After graduating from high school he decided to attempt a career in journalism, and began by selling photographs to various magazines, including “Popular Science, Scientific American”, and “Popular Mechanics”, and then received a few assignments to write articles. Advised that a journalist needed formal study, he moved to Santa Maria, California where he enrolled in what was then called Santa Maria Junior College. He then thought he might like to be an architect, and he moved to San Francisco to study engineering at Heald College. There he had difficulty with the math classes and had an urge to travel. He hitchhiked across the United States, and looked for work on ships out of various ports, finally getting a job as a seaman on a ship from New York to Copenhagen. He saw parts of Europe, including the Louvre and other art museums, but soon ran out of money and was helped back to the U.S. by an American Sailor’s Relief Society.

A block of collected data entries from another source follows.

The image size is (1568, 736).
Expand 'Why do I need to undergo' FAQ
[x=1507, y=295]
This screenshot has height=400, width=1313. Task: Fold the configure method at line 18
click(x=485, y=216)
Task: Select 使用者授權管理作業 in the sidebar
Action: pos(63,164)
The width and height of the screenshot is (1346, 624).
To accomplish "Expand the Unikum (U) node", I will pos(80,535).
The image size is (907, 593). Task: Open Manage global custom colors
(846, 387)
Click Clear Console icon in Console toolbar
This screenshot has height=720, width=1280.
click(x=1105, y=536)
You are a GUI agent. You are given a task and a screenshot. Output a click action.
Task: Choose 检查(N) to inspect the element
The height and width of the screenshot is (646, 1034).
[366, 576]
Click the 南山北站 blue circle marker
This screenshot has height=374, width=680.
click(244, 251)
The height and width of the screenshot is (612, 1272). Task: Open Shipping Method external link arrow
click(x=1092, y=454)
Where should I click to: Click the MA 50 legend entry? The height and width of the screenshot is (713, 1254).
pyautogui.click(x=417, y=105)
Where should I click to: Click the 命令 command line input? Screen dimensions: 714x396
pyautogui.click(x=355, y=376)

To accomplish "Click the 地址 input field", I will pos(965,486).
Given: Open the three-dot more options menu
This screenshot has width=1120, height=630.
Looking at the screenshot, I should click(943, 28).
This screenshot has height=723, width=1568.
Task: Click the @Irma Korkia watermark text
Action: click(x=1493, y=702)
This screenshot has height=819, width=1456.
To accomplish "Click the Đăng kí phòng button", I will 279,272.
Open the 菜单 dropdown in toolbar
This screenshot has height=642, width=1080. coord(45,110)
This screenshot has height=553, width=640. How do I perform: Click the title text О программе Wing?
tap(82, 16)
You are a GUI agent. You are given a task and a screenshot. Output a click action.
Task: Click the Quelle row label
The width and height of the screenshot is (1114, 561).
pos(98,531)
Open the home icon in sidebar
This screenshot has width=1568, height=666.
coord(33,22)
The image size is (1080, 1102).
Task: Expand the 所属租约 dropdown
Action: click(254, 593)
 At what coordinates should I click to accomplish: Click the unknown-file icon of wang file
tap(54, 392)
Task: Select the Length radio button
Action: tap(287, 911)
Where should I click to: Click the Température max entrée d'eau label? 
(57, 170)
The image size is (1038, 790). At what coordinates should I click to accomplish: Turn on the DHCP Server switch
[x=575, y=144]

Another seaman position got him back to California, now determined to be an artist. He studied for a few months at the Otis Art Institute (now Otis College of Art and Design) under E. Roscoe Schrader. After a period of working in Arizona, he attended Glendale Junior College and then Pomona College, where he took classes from Millard Sheets at sister institution Scripps College.
Zornes married Gloria Codd in 1935 and had one son, Franz. In 1942 he married Patricia Mary Palmer, and had one daughter, Maria Patricia. He died from congestive heart failureon February 24, 2008 in his Claremont home. He was 100.
Through his association with Millard Sheets and other Southern California watercolorists, Zornes became active in the “California Style” movement. During the Great Depression he and his colleagues began painting primarily in watercolor because of the medium’s versatility and inexpensive cost. Using watercolor and paper instead of oils and canvas made it easy for the impoverished artists to transport their materials easily and paint on site. The immediate drying qualities of the paint allowed for few mistakes, but artists like Zornes mastered the medium. He also painted in oil and made fine art prints on occasion, and he created New Deal murals for post offices in Claremont, California and El Campo, Texas. He was given a solo show at the Corcoran Gallery of Art in Washington, D.C. in 1933.
An active member of the California Water Color Society, he served as its president in 1941-42, when its annual exhibition was shown in San Francisco as well as Los Angeles. During World War II he was drafted into the U.S. Army and was assigned to be an official war artist. In this capacity he traveled and painted in China, India and Burma.
After the war, he settled in Claremont, where he began teaching art at Pomona College and became a major proponent of watercolor painting in the California Style. Zornes developed a unique variation on the style, utilizing large, expansive brushstrokes and sections of unpainted white paper.
For many years, Zornes taught watercolor painting workshops in China, Alaska, Mexico, Ireland, Italy, Spain, Hawaii and many other locations. A longtime friend of Edith Hamlin, he purchased her summer home in 1963 as a base for workshops in Utah. His subject matter is often drawn from his extensive world travels, although Western landscapes are a favorite topic.